--- Data Enclosed Below ---
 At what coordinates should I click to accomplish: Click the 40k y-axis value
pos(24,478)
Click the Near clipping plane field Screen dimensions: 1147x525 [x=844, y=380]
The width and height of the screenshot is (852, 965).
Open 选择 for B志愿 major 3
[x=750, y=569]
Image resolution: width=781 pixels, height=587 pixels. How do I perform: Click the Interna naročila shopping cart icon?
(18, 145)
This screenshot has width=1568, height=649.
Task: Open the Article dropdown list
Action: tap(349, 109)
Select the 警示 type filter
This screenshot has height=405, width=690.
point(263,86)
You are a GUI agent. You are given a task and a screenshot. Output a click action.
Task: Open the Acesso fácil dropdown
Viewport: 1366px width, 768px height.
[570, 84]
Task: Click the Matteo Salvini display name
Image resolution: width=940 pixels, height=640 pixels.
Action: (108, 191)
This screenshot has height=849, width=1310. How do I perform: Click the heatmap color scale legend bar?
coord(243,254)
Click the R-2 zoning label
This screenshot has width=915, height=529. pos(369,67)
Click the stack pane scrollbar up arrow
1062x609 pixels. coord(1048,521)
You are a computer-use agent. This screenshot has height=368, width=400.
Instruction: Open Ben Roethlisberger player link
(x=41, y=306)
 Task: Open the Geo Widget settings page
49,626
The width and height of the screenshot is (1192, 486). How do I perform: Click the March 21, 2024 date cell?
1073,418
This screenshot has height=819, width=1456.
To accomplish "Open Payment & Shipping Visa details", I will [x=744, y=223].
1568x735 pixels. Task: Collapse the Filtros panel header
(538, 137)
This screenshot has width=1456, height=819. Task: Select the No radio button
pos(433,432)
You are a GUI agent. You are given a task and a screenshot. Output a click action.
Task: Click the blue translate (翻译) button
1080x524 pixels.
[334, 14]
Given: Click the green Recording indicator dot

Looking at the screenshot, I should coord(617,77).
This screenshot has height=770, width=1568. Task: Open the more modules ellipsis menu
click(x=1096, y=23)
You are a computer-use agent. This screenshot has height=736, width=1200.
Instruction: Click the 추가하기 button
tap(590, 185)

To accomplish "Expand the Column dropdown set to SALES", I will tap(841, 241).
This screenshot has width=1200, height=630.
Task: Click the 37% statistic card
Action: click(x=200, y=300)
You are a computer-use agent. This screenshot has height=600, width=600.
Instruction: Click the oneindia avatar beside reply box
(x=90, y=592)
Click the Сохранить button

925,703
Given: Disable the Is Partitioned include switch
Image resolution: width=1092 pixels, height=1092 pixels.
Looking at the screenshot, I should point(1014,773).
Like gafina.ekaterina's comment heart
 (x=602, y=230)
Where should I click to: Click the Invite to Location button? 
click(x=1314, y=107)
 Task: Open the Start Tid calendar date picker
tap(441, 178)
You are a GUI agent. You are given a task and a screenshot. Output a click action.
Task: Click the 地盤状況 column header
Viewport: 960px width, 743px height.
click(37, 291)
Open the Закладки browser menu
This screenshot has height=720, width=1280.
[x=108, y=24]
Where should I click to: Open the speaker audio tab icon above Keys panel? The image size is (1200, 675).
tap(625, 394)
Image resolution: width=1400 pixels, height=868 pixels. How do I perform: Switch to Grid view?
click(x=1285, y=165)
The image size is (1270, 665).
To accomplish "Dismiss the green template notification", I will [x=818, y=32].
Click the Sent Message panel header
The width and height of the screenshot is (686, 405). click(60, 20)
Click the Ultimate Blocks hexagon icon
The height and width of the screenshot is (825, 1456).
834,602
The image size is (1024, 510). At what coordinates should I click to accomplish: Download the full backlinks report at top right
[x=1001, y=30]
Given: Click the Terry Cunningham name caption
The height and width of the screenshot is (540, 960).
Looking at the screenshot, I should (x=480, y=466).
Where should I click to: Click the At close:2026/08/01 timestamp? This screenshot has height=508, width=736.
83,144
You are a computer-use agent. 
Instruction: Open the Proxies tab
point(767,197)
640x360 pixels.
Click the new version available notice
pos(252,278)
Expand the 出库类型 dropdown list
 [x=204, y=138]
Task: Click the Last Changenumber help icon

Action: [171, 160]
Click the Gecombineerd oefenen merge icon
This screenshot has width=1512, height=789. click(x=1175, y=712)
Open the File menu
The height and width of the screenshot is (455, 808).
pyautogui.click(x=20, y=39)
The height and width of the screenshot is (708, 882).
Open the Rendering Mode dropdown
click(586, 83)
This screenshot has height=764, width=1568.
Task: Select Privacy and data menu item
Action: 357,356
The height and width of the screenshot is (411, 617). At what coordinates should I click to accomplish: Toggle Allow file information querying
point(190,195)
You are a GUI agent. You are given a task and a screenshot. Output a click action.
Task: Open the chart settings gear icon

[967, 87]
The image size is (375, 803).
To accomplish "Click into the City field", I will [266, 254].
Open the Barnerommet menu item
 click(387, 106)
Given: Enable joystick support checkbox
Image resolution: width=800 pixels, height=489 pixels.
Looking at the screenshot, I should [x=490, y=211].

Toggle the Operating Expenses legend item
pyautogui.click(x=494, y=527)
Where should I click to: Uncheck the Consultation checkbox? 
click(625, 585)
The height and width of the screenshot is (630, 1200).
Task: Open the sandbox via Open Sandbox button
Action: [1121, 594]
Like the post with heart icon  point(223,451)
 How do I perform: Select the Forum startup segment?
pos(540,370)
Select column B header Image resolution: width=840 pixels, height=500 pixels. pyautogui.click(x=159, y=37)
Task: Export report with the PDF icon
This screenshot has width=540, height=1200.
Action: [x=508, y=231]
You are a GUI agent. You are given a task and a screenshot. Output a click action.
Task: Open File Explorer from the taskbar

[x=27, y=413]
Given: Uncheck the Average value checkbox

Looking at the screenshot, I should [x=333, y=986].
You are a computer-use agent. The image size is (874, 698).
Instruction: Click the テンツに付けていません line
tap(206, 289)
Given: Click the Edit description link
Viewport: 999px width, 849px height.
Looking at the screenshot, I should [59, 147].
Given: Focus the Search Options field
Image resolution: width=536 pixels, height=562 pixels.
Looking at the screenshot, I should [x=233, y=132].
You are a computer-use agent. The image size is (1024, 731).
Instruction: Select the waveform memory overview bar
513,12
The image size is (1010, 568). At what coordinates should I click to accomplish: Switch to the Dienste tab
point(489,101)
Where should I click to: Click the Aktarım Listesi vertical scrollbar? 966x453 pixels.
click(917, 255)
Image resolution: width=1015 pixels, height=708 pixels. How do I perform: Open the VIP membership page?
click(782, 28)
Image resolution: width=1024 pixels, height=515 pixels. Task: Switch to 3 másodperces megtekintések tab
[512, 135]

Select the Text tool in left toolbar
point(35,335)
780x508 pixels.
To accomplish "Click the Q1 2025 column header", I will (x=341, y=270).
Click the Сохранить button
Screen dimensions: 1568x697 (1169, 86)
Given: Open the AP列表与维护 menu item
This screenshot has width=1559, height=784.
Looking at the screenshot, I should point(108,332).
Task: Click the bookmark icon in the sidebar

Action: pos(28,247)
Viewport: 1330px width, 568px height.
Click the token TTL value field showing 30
--- End of Enclosed Data ---
### Required action
Produce the entries above once more, identical in every detail.

### Answer space
 At what coordinates should I click to accomplish: Click the 40k y-axis value
pos(24,478)
Click the Near clipping plane field Screen dimensions: 1147x525 [x=844, y=380]
The width and height of the screenshot is (852, 965).
Open 选择 for B志愿 major 3
[x=750, y=569]
Image resolution: width=781 pixels, height=587 pixels. How do I perform: Click the Interna naročila shopping cart icon?
(18, 145)
This screenshot has width=1568, height=649.
Task: Open the Article dropdown list
Action: tap(349, 109)
Select the 警示 type filter
This screenshot has height=405, width=690.
point(263,86)
You are a GUI agent. You are given a task and a screenshot. Output a click action.
Task: Open the Acesso fácil dropdown
Viewport: 1366px width, 768px height.
[570, 84]
Task: Click the Matteo Salvini display name
Image resolution: width=940 pixels, height=640 pixels.
Action: (108, 191)
This screenshot has height=849, width=1310. How do I perform: Click the heatmap color scale legend bar?
coord(243,254)
Click the R-2 zoning label
This screenshot has width=915, height=529. pos(369,67)
Click the stack pane scrollbar up arrow
1062x609 pixels. coord(1048,521)
You are a computer-use agent. This screenshot has height=368, width=400.
Instruction: Open Ben Roethlisberger player link
(x=41, y=306)
 Task: Open the Geo Widget settings page
49,626
The width and height of the screenshot is (1192, 486). How do I perform: Click the March 21, 2024 date cell?
1073,418
This screenshot has height=819, width=1456.
To accomplish "Open Payment & Shipping Visa details", I will [x=744, y=223].
1568x735 pixels. Task: Collapse the Filtros panel header
(538, 137)
This screenshot has width=1456, height=819. Task: Select the No radio button
pos(433,432)
You are a GUI agent. You are given a task and a screenshot. Output a click action.
Task: Click the blue translate (翻译) button
1080x524 pixels.
[334, 14]
Given: Click the green Recording indicator dot

Looking at the screenshot, I should coord(617,77).
This screenshot has height=770, width=1568. Task: Open the more modules ellipsis menu
click(x=1096, y=23)
You are a computer-use agent. This screenshot has height=736, width=1200.
Instruction: Click the 추가하기 button
tap(590, 185)

To accomplish "Expand the Column dropdown set to SALES", I will tap(841, 241).
This screenshot has width=1200, height=630.
Task: Click the 37% statistic card
Action: click(x=200, y=300)
You are a computer-use agent. This screenshot has height=600, width=600.
Instruction: Click the oneindia avatar beside reply box
(x=90, y=592)
Click the Сохранить button

925,703
Given: Disable the Is Partitioned include switch
Image resolution: width=1092 pixels, height=1092 pixels.
Looking at the screenshot, I should point(1014,773).
Like gafina.ekaterina's comment heart
 (x=602, y=230)
Where should I click to: Click the Invite to Location button? 
click(x=1314, y=107)
 Task: Open the Start Tid calendar date picker
tap(441, 178)
You are a GUI agent. You are given a task and a screenshot. Output a click action.
Task: Click the 地盤状況 column header
Viewport: 960px width, 743px height.
click(37, 291)
Open the Закладки browser menu
This screenshot has height=720, width=1280.
[x=108, y=24]
Where should I click to: Open the speaker audio tab icon above Keys panel? The image size is (1200, 675).
tap(625, 394)
Image resolution: width=1400 pixels, height=868 pixels. How do I perform: Switch to Grid view?
click(x=1285, y=165)
The image size is (1270, 665).
To accomplish "Dismiss the green template notification", I will [x=818, y=32].
Click the Sent Message panel header
The width and height of the screenshot is (686, 405). click(60, 20)
Click the Ultimate Blocks hexagon icon
The height and width of the screenshot is (825, 1456).
834,602
The image size is (1024, 510). At what coordinates should I click to accomplish: Download the full backlinks report at top right
[x=1001, y=30]
Given: Click the Terry Cunningham name caption
The height and width of the screenshot is (540, 960).
Looking at the screenshot, I should (x=480, y=466).
Where should I click to: Click the At close:2026/08/01 timestamp? This screenshot has height=508, width=736.
83,144
You are a computer-use agent. 
Instruction: Open the Proxies tab
point(767,197)
640x360 pixels.
Click the new version available notice
pos(252,278)
Expand the 出库类型 dropdown list
 [x=204, y=138]
Task: Click the Last Changenumber help icon

Action: [171, 160]
Click the Gecombineerd oefenen merge icon
This screenshot has width=1512, height=789. click(x=1175, y=712)
Open the File menu
The height and width of the screenshot is (455, 808).
pyautogui.click(x=20, y=39)
The height and width of the screenshot is (708, 882).
Open the Rendering Mode dropdown
click(586, 83)
This screenshot has height=764, width=1568.
Task: Select Privacy and data menu item
Action: 357,356
The height and width of the screenshot is (411, 617). At what coordinates should I click to accomplish: Toggle Allow file information querying
point(190,195)
You are a GUI agent. You are given a task and a screenshot. Output a click action.
Task: Open the chart settings gear icon

[967, 87]
The image size is (375, 803).
To accomplish "Click into the City field", I will [266, 254].
Open the Barnerommet menu item
 click(387, 106)
Given: Enable joystick support checkbox
Image resolution: width=800 pixels, height=489 pixels.
Looking at the screenshot, I should [x=490, y=211].

Toggle the Operating Expenses legend item
pyautogui.click(x=494, y=527)
Where should I click to: Uncheck the Consultation checkbox? 
click(625, 585)
The height and width of the screenshot is (630, 1200).
Task: Open the sandbox via Open Sandbox button
Action: [1121, 594]
Like the post with heart icon  point(223,451)
 How do I perform: Select the Forum startup segment?
pos(540,370)
Select column B header Image resolution: width=840 pixels, height=500 pixels. pyautogui.click(x=159, y=37)
Task: Export report with the PDF icon
This screenshot has width=540, height=1200.
Action: [x=508, y=231]
You are a GUI agent. You are given a task and a screenshot. Output a click action.
Task: Open File Explorer from the taskbar

[x=27, y=413]
Given: Uncheck the Average value checkbox

Looking at the screenshot, I should [x=333, y=986].
You are a computer-use agent. The image size is (874, 698).
Instruction: Click the テンツに付けていません line
tap(206, 289)
Given: Click the Edit description link
Viewport: 999px width, 849px height.
Looking at the screenshot, I should [59, 147].
Given: Focus the Search Options field
Image resolution: width=536 pixels, height=562 pixels.
Looking at the screenshot, I should [x=233, y=132].
You are a computer-use agent. The image size is (1024, 731).
Instruction: Select the waveform memory overview bar
513,12
The image size is (1010, 568). At what coordinates should I click to accomplish: Switch to the Dienste tab
point(489,101)
Where should I click to: Click the Aktarım Listesi vertical scrollbar? 966x453 pixels.
click(917, 255)
Image resolution: width=1015 pixels, height=708 pixels. How do I perform: Open the VIP membership page?
click(782, 28)
Image resolution: width=1024 pixels, height=515 pixels. Task: Switch to 3 másodperces megtekintések tab
[512, 135]

Select the Text tool in left toolbar
point(35,335)
780x508 pixels.
To accomplish "Click the Q1 2025 column header", I will (x=341, y=270).
Click the Сохранить button
Screen dimensions: 1568x697 (1169, 86)
Given: Open the AP列表与维护 menu item
This screenshot has width=1559, height=784.
Looking at the screenshot, I should point(108,332).
Task: Click the bookmark icon in the sidebar

Action: pos(28,247)
Viewport: 1330px width, 568px height.
Click the token TTL value field showing 30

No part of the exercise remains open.